Je tombe sur la rue de Sèvres, qui devient rue Lecourbe pour me mener presque jusqu'à la porte de Versailles. Sortir de Paris ! Puis la route est d'accord avec ma boussole, pour ma plus grande joie : c'est presque tout droit vers le sud-ouest. Le vent est contraire, cela se confirme, mais ça ne fait rien.

La D181 est une assez bonne route. Meudon, c'est joli à traverser. Je longe le parc. [Vérifier s'il y a une possibilité de passer par le parc, plutôt - trajet mal préparé, envie de rouler vite]. Après Meudon il y a une longue, longue montée, qui raidit peu à peu... Mais, une montée quand le vélo ne pèse rien ?

L'arrivée sur Versailles est une émotion. Au tournant de la rue de Paris, très large et très longue, on commence à apercevoir du doré tout au bout, et on peut pédaler en regardant avec envie le château qui s'annonce. La lumière est d'une beauté instable.
Arrivée sur le château
Au retour j'ai le vent dans le dos, la vitesse la plus dure n'est pas assez dure, comme les jours de très grande forme. La montée en sortant de Versailles n'est pas un problème, avec le vent qui me pousse fort aimablement.
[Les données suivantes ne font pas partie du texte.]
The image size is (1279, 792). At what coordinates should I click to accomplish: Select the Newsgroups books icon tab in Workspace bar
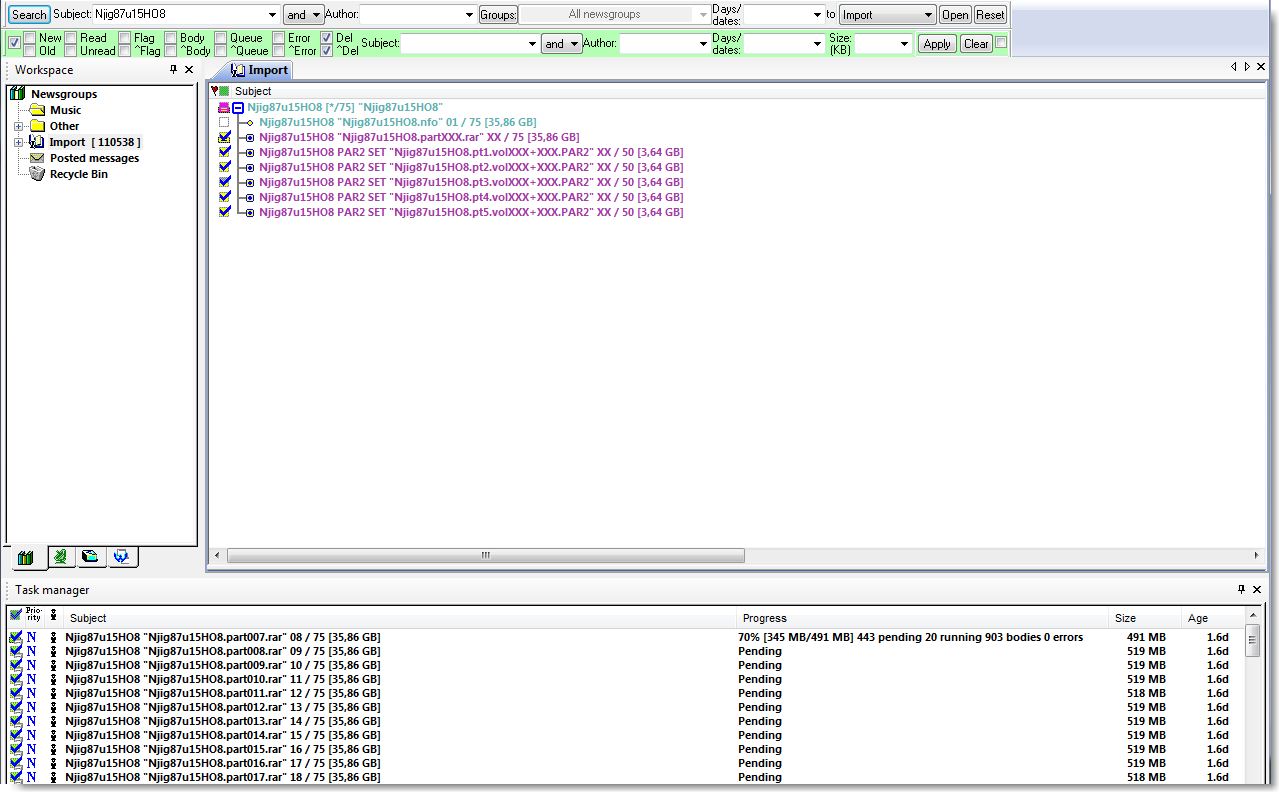(27, 557)
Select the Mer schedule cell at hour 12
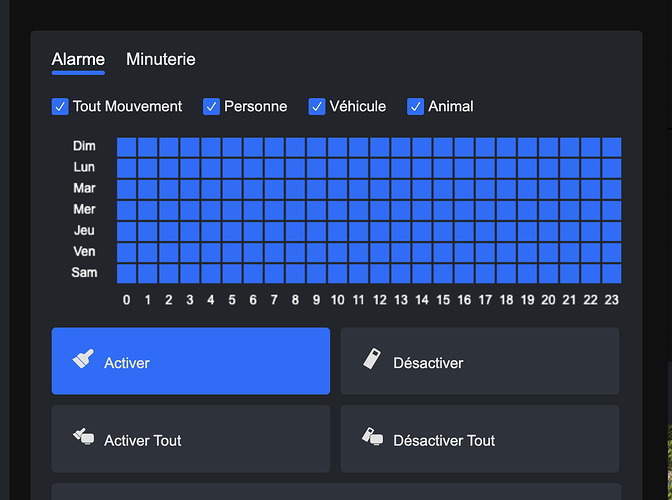This screenshot has height=500, width=672. coord(380,210)
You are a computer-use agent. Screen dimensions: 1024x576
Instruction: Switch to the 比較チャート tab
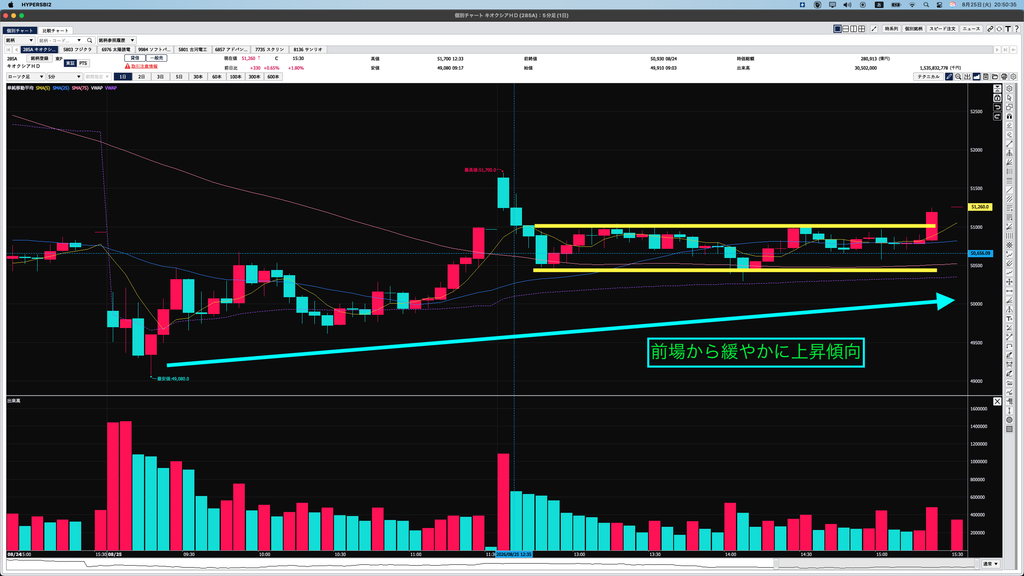[x=55, y=30]
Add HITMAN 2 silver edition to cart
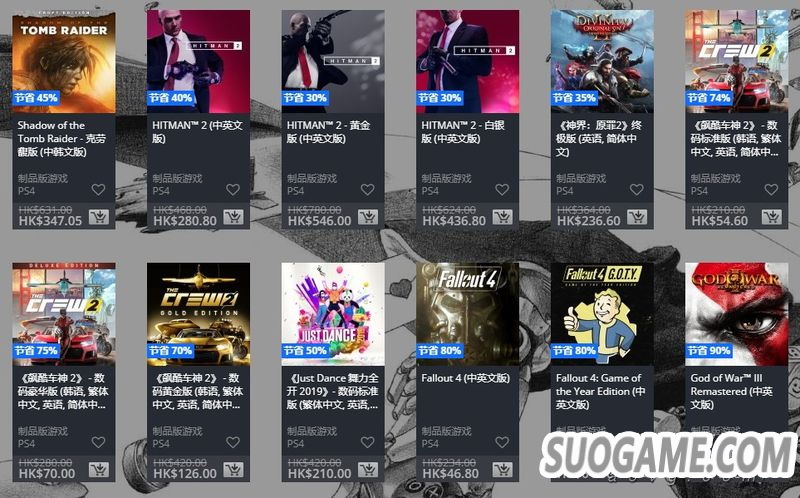Image resolution: width=800 pixels, height=498 pixels. [x=502, y=217]
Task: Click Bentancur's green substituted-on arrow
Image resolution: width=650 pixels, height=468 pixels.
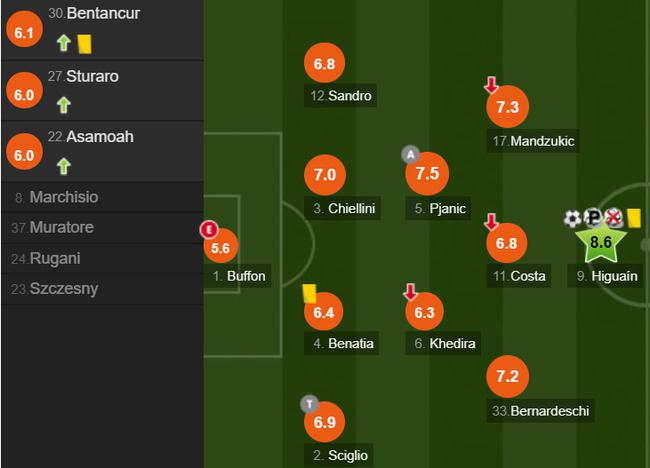Action: coord(63,43)
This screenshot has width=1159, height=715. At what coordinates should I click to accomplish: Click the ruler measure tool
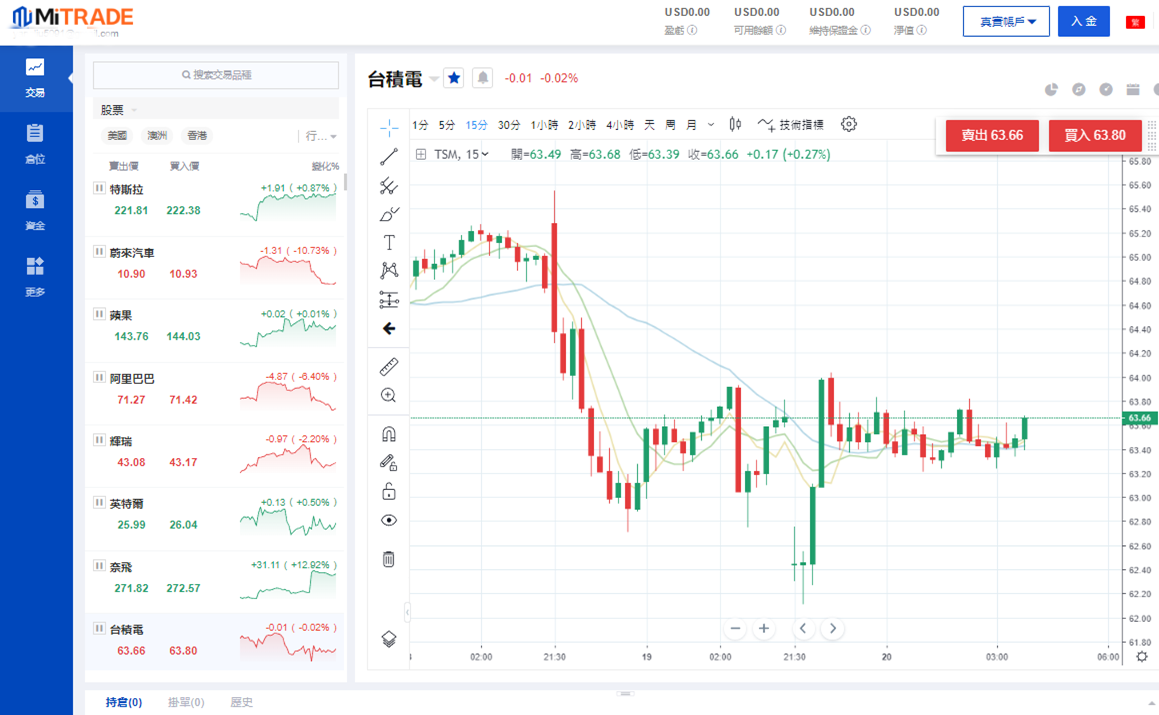(389, 367)
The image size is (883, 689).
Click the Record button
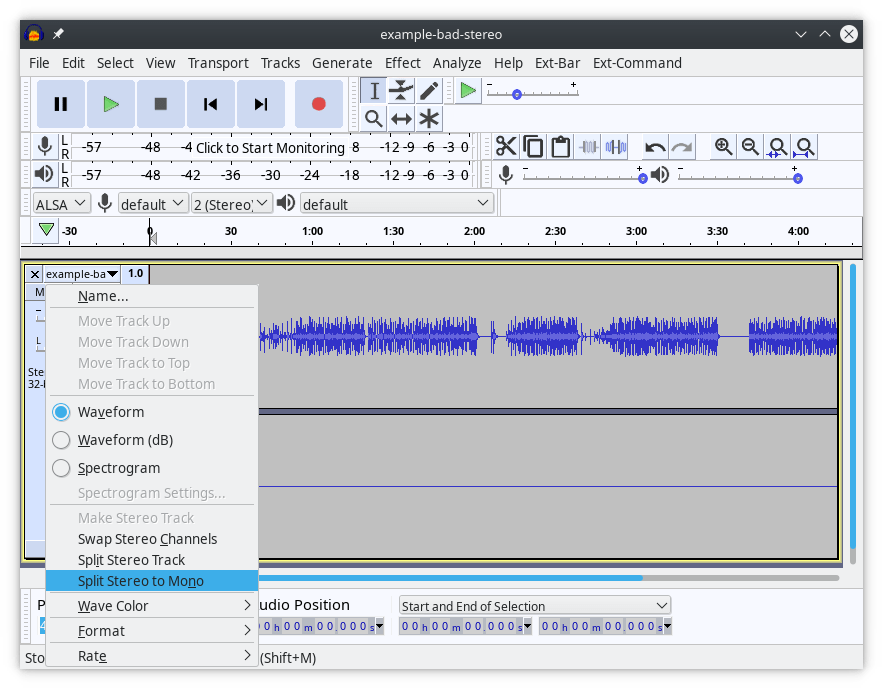(x=319, y=103)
Puis soudain, au milieu d'une descente, mes pieds se mettent à tourner dans le vide. C'est quelque chose de très vexant, un peu comme perdre les pédales sur un fixie. Je m'arrête en bas, mon câble est tout détendu, la troisième vitesse atteint à peine le plateau du milieu. J'essaie de réparer sur le trottoir. Un vieux monsieur attend, pour traverser la rue, que le petit bonhomme passe au vert.

"Vous réparez le vélo ?
-- Oui.
(Pause) Il est très sophistiqué.
-- Moui.
(Pause) Et est-ce qu'il a un moteur ?
-- Non hélas."

Le feu passe au vert et le monsieur traverse en me laissant à mon câble rétif. Je n'ai rien pu faire de bon avec mes faibles mains: il faut toujours prendre une paire de pinces, même sur les courts trajets. J'avais pourtant bien une clé à molette, inutilement lourde... J'ai donc mouliné en deuxième plateau jusqu'à Paris. Arrivée vers 11h30.
Je vais directement chez Gepetto&Vélos pour retendre mon câble. J'en profite pour dévoiler ma roue arrière avec un vrai stand, tout neuf, et ma petite clé à rayons.
Arrêt au stand chez Gepetto
Anne-Marie: "On dirait que tu y prends goût".
Fouad: "En plus tes pneus sont dégonflés. Et il faut changer ces patins. Bientôt le métal va frotter contre la jante".
La faute aux collines anglaises !

"Est-ce que tu viendra vendredi à la fête de la reine de Hollande?" Anne-Marie a créé une affiche où l'on voit la reine avec des cheveux orange, qui s'exclame en Hollandais: "Soyons fous !"
Aujourd'hui, c'est l'anniversaire de la reine d'Angleterre. Et moi, comme pour fêter tous les monarques, j'ai admiré un très-équestre Louis XIV tout en bronze sur la place d'Armes.